这个问题在ticket 25850里提出来,在1.10版本里修复

所以,如果项目无法连接到数据库,会导致 make 过程失败。

Migrate

这篇关于SchemaEditor的文档里有说明,Django Migration 由两部分组成:

  1. 计算出哪些migration需要应用。
  2. 遍历这些migrationoperations列表,然后交给 SchemaEditor 来执行更新数据库的操作。

MigrationExecutor

首先,实例化一个MigrationExecutor, 并把数据库连接connection和一个回调函数migration_progress_callback传给这个 executor

executor = MigrationExecutor(connection, self.migration_progress_callback)

migration_progress_callback主要为了输出migration过程中的一些信息,在这个commit里引入,使用callback函数的好处是,对MigrationExecutor的逻辑改动较少,也更灵活,如果需要输出不同的信息,无需改动executor, 只需要传入不同的callback函数即可。

MigrationExecutor代码如下:

class MigrationExecutor(object):
    """
    End-to-end migration execution - loads migrations, and runs them
    up or down to a specified set of targets.
    """

    def __init__(self, connection, progress_callback=None):
        self.connection = connection
        self.loader = MigrationLoader(self.connection)
        self.recorder = MigrationRecorder(self.connection)
        self.progress_callback = progress_callback

MigrationLoader 在上面已经了解过,主要用来加载磁盘上的 migration 文件,并生成 migration 文件的依赖关系图。

MigrationRecorder 主要为了把 migration 的执行记录在数据库里记下来,方便实现增量式的变更。

MigrationRecorder

MigrationRecorder class 如下:

class MigrationRecorder(object):
    """
    Deals with storing migration records in the database.

    Because this table is actually itself used for dealing with model
    creation, it's the one thing we can't do normally via migrations.
    We manually handle table creation/schema updating (using schema backend)
    and then have a floating model to do queries with.

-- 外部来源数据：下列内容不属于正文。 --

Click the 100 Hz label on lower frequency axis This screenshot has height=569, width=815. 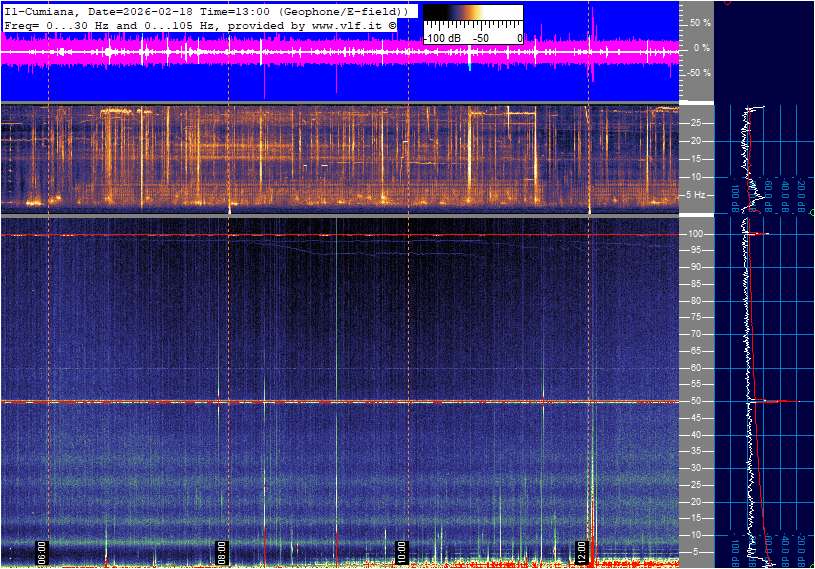coord(698,234)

    If a migration is unapplied its row is removed from the table. Having
    a row in the table always means a migration is applied.
    """

    @python_2_unicode_compatible
    class Migration(models.Model):
        app = models.CharField(max_length=255)
        name = models.CharField(max_length=255)
        applied = models.DateTimeField(default=now)

        class Meta:
            apps = Apps()
            app_label = "migrations"
            db_table = "django_migrations"

        def __str__(self):
            return "Migration %s for %s" % (self.name, self.app)

    def __init__(self, connection):
        self.connection = connection

Django里所有的数据表都可以通过 migratation 创建,唯独 migration 自己所需要用到的表需要使用SchemaEditor手工创建。

class MigrationRecorder(object):
    ...

    def ensure_schema(self):
        """
        Ensures the table exists and has the correct schema.
        """
        # If the table's there, that's fine - we've never changed its schema
        # in the codebase.
        if self.Migration._meta.db_table in self.connection.introspection.table_names(self.connection.cursor()):
            return
        # Make the table
        try:
            with self.connection.schema_editor() as editor:
                editor.create_model(self.Migration)
        except DatabaseError as exc:
            raise MigrationSchemaMissing("Unable to create the django_migrations table (%s)" % exc)

ensure_schema()会在多个地方被调用,确保数据表django_migrations存在。

Migration Plan

MigrationExecutor 实例化完成后,接下来需要生成migration plan, 也就是需要执行的 migration, migration_plan 主要就从 loader 的 migration 依赖图里,找到未应用的 migration。

targets = executor.loader.graph.leaf_nodes()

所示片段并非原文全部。